There are several free online brokers that you can use. The most popular is called mosquitto. You can run mosquitto on your own computer, or you can use test.mosquitto.org as a test broker. The instructions and port numbers for the various ways of reaching it are listed on the site. Shiftr.io is another MQTT test broker, with a graphic interface so you can see a graph of clients and topics. mqtt.eclipse.org is another MQTT test broker with a fairly bare-bones set of documentation and no visualizer.
Once you have a broker set up, you enter your credentials, log in, subscribe, and start sending messages to publish. You can send messages in any format: plain text, CSV, JSON, or whatever suits your needs.
The criteria you need to log into any broker are:
Each broker will publish their details for login on their website.
This MQTT example for the Nano 33 IoT publishes to shiftr.io using the topic spectrometer.
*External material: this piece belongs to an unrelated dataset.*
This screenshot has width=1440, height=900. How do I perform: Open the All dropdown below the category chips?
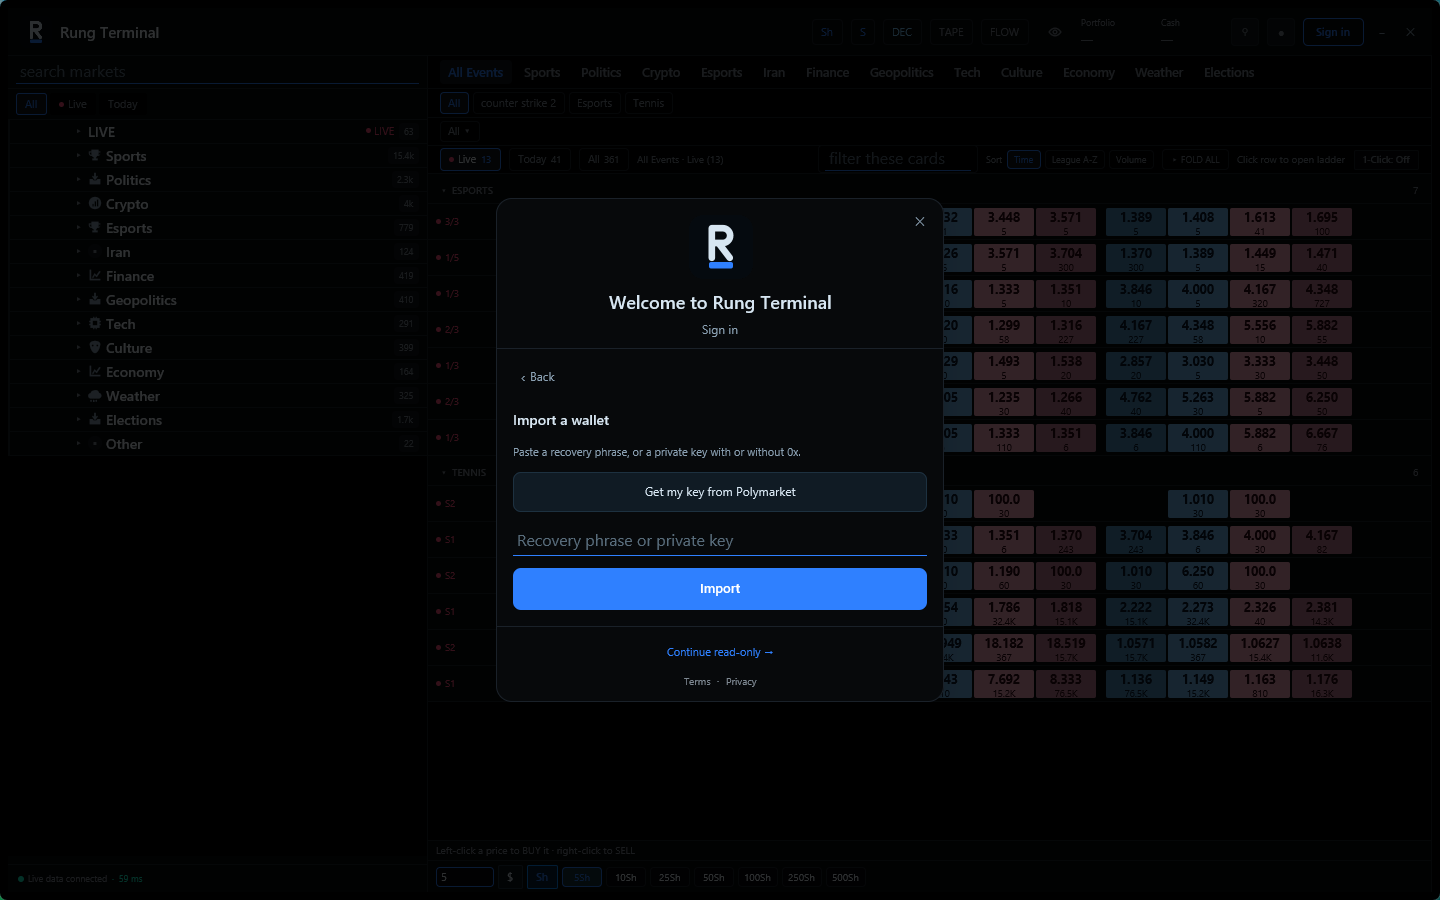(459, 131)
It uses MQTTS, the encrypted version of the protocol, on port 8883. You can modify it to communicate with other brokers by changing the credentials. It uses the same sensor process as the example above: it prints the sensor readings, converts them to basic counts, applies a daylight correction, and sends the values out via MQTT. It prints them serially as well.
The Arduino Nano 33 IOT, MKR WiFi 1010, and Nano 33 BLE and BLE Sense boards can all send data via Bluetooth LE, using the ArduinoBLE library. To complement this, p5ble.js is a great library for enabling BLE connections from the Chrome browser. The browser-based BLE client in this repo is based on the same chart.js code for visualizing the data as the previous two. It uses p5.js, chart.js and the p5.ble library.
Unfortunately this sketch does not work on every browser, particularly on mobile platforms. However, it has been tested successfully on Chrome on MacOS and Windows; Chrome on Android, and WebBLE on iOS.